LC 0480 [H] Sliding Window Median - ALawliet/algorithms GitHub Wiki

prereq: median data stream


heappushpop: push item on the heap, then pop and return the smallest item from the heap

The lazy deletion technique means that when items need to be removed, it just records the items but does not actually remove them. Actual deletions only happen when the top of the heap is queried and the real top of the heap is blocked by items that should have been removed. Only at that time are those removed items actually popped out of the heap. This technique ensures that items are always removed from the top of the heap, hence the O(log(size of heap)) time complexity for removing a item at any position. However, when using this technique, the overall time complexity for the whole problem is O(nlog(size of heap)) where size of heap is not always k because in the worst case scenario the size of heap can be n. An illustration of the time complexity is shown below following the coding part.

lo contains half elements
hi contains half (if even) or half + 1 (if odd) elements
class Solution:
    def medianSlidingWindow(self, nums: List[int], k: int) -> List[float]:
        if not nums or not k:
            return []
        lo = [] # max heap
        hi = [] # min heap
        for i in range(k):
            if len(lo) == len(hi): # hi is always either equal or 1 greater than lo
                heappush(hi, -heappushpop(lo, -nums[i]))
            else: # just push to lo 
                heappush(lo, -heappushpop(hi, nums[i]))

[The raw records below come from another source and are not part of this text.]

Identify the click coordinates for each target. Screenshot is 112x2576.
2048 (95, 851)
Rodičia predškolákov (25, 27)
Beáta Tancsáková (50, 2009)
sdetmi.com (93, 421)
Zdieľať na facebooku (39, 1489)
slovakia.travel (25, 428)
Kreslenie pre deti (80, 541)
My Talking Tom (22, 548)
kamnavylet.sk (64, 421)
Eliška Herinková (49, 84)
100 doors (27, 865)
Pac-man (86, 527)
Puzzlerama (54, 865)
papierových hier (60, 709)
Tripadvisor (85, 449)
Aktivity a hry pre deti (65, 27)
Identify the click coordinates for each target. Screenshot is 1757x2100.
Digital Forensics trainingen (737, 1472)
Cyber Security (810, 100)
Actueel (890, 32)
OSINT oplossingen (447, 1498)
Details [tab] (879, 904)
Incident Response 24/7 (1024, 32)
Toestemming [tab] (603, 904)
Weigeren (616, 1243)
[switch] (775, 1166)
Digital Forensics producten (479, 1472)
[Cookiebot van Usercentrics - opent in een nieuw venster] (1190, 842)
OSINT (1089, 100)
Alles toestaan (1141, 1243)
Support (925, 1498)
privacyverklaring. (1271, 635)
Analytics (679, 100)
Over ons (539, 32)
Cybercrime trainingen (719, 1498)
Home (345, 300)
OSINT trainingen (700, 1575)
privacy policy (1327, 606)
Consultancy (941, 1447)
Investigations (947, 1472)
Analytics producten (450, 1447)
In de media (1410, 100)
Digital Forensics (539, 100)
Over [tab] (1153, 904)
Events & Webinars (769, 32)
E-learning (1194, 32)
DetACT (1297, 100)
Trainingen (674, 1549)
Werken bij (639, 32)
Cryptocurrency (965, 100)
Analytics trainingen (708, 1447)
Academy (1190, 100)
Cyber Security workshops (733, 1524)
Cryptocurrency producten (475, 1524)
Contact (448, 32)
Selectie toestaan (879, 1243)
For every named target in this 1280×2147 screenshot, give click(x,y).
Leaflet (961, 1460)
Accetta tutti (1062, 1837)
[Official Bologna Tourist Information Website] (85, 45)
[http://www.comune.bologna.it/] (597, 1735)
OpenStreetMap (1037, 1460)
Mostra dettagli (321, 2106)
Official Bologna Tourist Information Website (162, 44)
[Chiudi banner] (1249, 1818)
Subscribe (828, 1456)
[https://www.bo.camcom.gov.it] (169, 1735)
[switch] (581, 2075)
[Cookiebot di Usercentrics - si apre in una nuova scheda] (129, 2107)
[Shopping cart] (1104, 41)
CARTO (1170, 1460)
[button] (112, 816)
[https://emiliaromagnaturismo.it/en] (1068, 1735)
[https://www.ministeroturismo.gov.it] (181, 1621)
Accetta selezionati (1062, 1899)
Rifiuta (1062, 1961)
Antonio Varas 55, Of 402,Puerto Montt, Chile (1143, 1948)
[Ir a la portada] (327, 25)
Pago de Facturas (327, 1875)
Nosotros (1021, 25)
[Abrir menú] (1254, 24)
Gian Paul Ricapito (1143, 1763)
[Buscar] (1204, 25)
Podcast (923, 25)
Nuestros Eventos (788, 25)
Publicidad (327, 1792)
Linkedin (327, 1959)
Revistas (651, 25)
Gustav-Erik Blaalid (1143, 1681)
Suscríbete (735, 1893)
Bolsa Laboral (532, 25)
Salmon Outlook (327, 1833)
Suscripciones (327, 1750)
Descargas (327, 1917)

        ans = [float(hi[0])] if k & 1 else [(hi[0] + -lo[0]) / 2.0]
        to_remove = defaultdict(int)
        for i in range(k, len(nums)): # right bound of window
            heappush(lo, -heappushpop(hi, nums[i])) # always push to lo

            out_num = nums[i-k] # number at left of sliding window
            if out_num > -lo[0]: # is greater than top of max heap
               heappush(hi, -heappop(lo)) # rebalance: move it from lo to hi 
            to_remove[out_num] += 1

            # invalidate lo first, then high, and deal with duplicates, and invalidate elements that fell out of the window
            while lo and to_remove[-lo[0]]:
                to_remove[-lo[0]] -= 1 # top of max heap
                heappop(lo)
            while to_remove[hi[0]]: # hi always has at least 1, lo could be empty
                to_remove[hi[0]] -= 1 # bot of min heap
                heappop(hi)

            if k % 2:
                ans.append(float(hi[0]))
            else:
                ans.append((hi[0] + -lo[0]) / 2.0)
        return ans

https://thewayofnada.medium.com/a-very-thorough-solution-to-sliding-window-median-and-some-heap-magics-5091a3ed1cdc

from heapq import heappush, heappop

class Solution:
    def medianSlidingWindow(self, nums: List[int], k: int) -> List[float]:
        result = []
        max_heap, min_heap = [], []
        removed_set = set()
        self.max_heap_size, self.min_heap_size = 0, 0

        for i, num in enumerate(nums):
            self._add_number(max_heap, min_heap, num, i, removed_set)

            if i < k - 1:
                continue 
            
            if i > k - 1:
                self._delete_number(max_heap, min_heap, removed_set, nums[i - k], i - k)
            
            self._balance(max_heap, min_heap, removed_set)
            self._pop_removed_items(max_heap, min_heap, removed_set)
            if self.max_heap_size == self.min_heap_size + 1:
                median = -max_heap[0][0]
            else:
                median = (-max_heap[0][0] + min_heap[0][0]) / 2
            result.append(median)
        
        return result 
    

    def _add_number(self, max_heap, min_heap, number, index, removed_set):
        self._pop_removed_items(max_heap, min_heap, removed_set)
        if not max_heap or (number, index) <= (-max_heap[0][0], -max_heap[0][1]):
            heappush(max_heap, (-number, -index))
            self.max_heap_size += 1
        else:
            heappush(min_heap, (number, index))
            self.min_heap_size += 1 
    

    def _delete_number(self, max_heap, min_heap, removed_set, number, index):
        # it's guaranteed that max_heap is not empty
        self._pop_removed_items(max_heap, min_heap, removed_set)
        if (number, index) <= (-max_heap[0][0], -max_heap[0][1]):
            removed_set.add((-number, -index))
            self.max_heap_size -= 1 
        else:
            removed_set.add((number, index))
            self.min_heap_size -= 1 
    

    def _balance(self, max_heap, min_heap, removed_set):
        # at most one iteration in one of the while loops will be executed
        while self.max_heap_size > self.min_heap_size + 1:
            self._pop_removed_items(max_heap, min_heap, removed_set)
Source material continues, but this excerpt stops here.